* **Your goal**
Return all of the rows below line for line without any changes, but omit the pictures.

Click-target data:

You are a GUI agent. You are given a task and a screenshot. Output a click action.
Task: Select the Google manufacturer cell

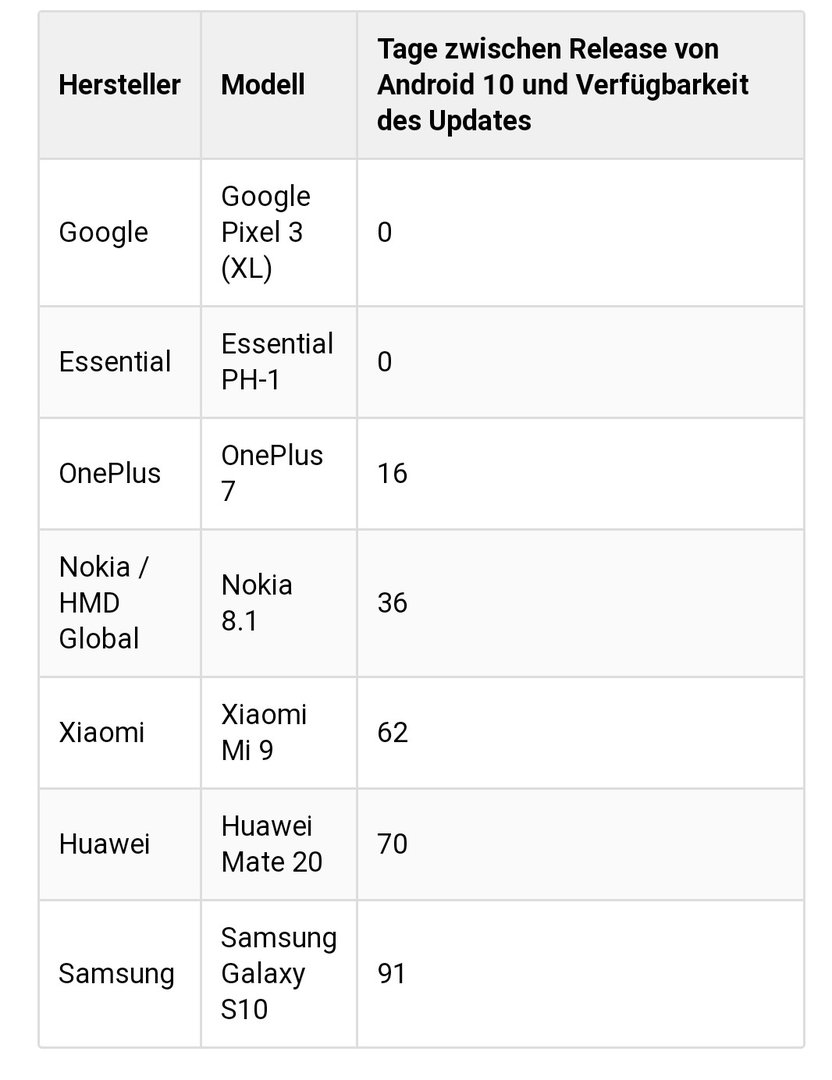click(120, 233)
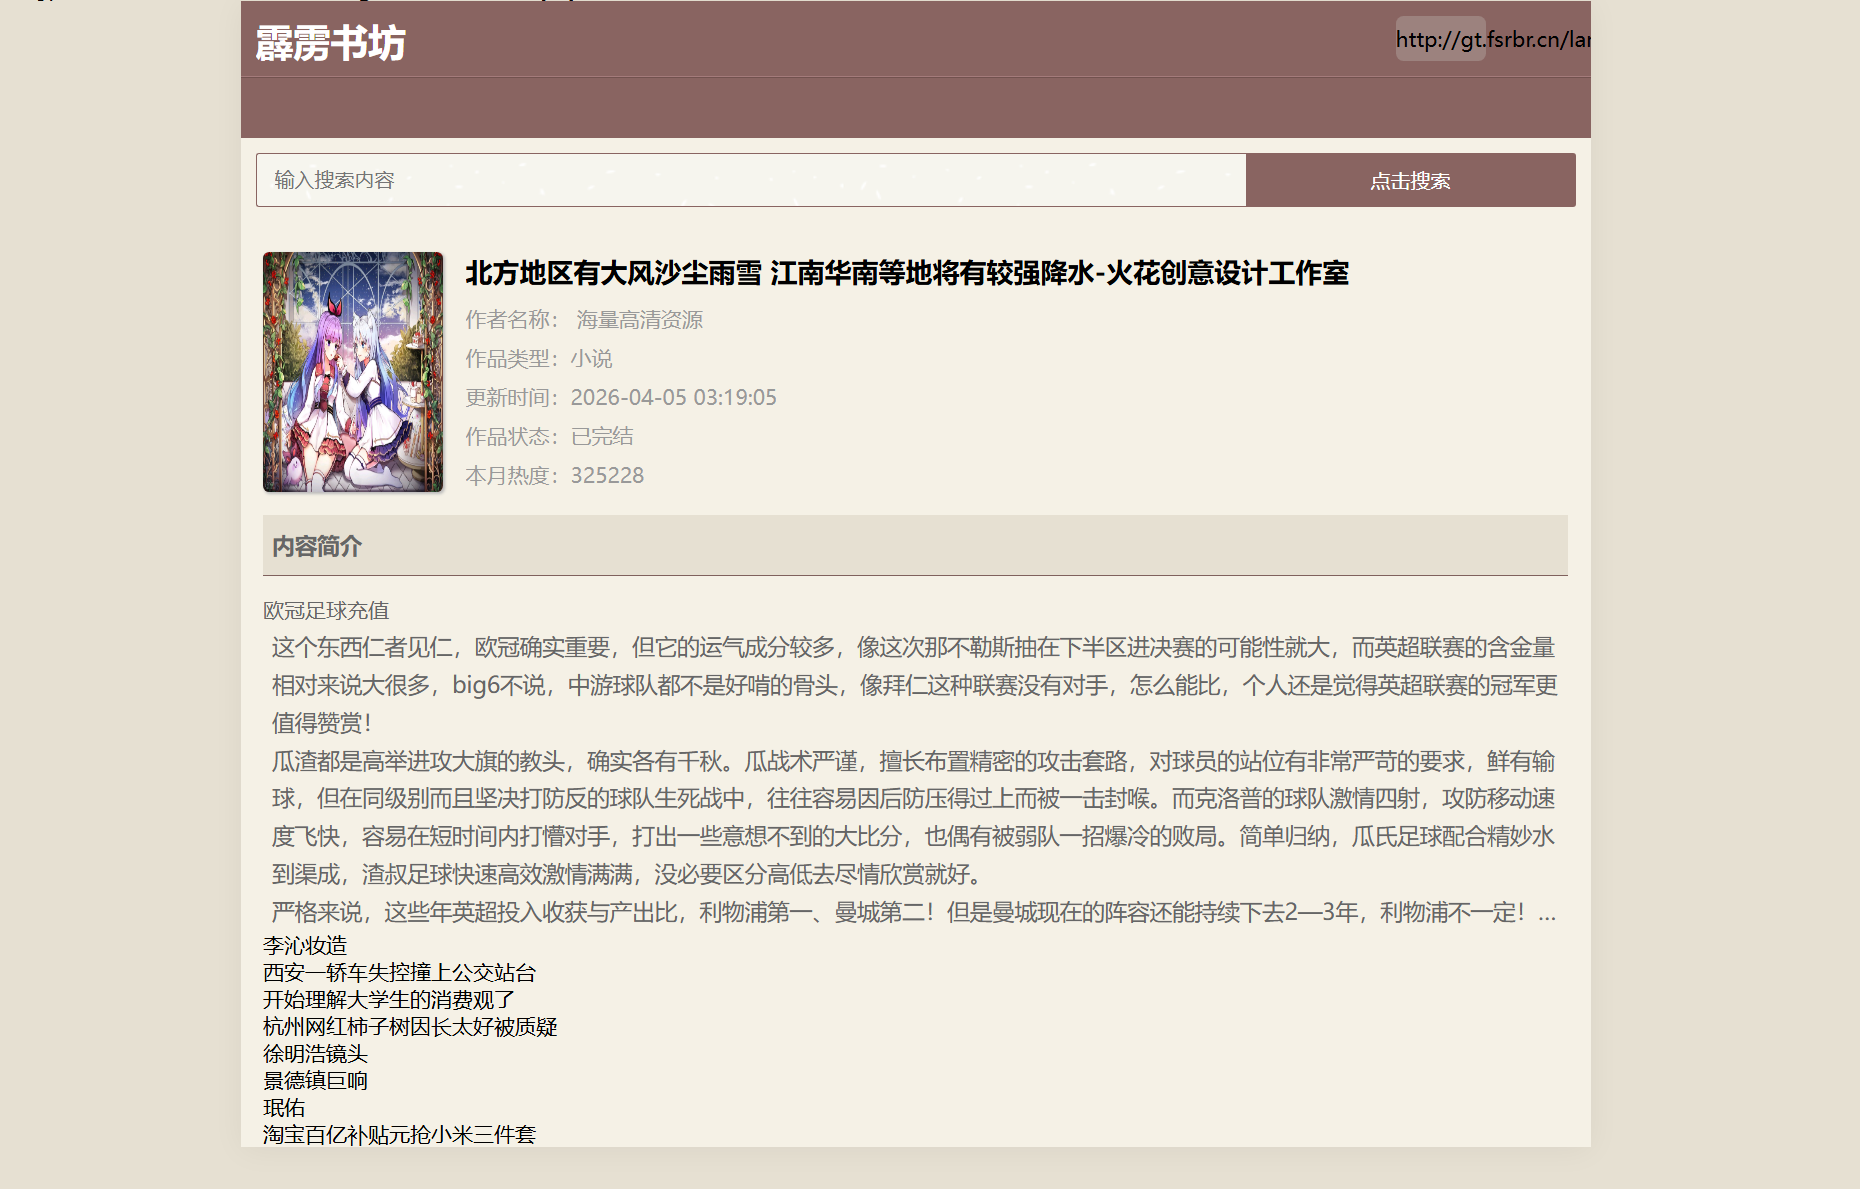This screenshot has height=1189, width=1860.
Task: Click the 小说 work type label
Action: (x=591, y=359)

* **Exercise solution**
You are a GUI agent. You are given a task and a screenshot. Output a click action.
Task: Select the Google manufacturer cell

click(120, 233)
This screenshot has height=1189, width=1860.
Task: Click the 小说 work type label
Action: (x=591, y=359)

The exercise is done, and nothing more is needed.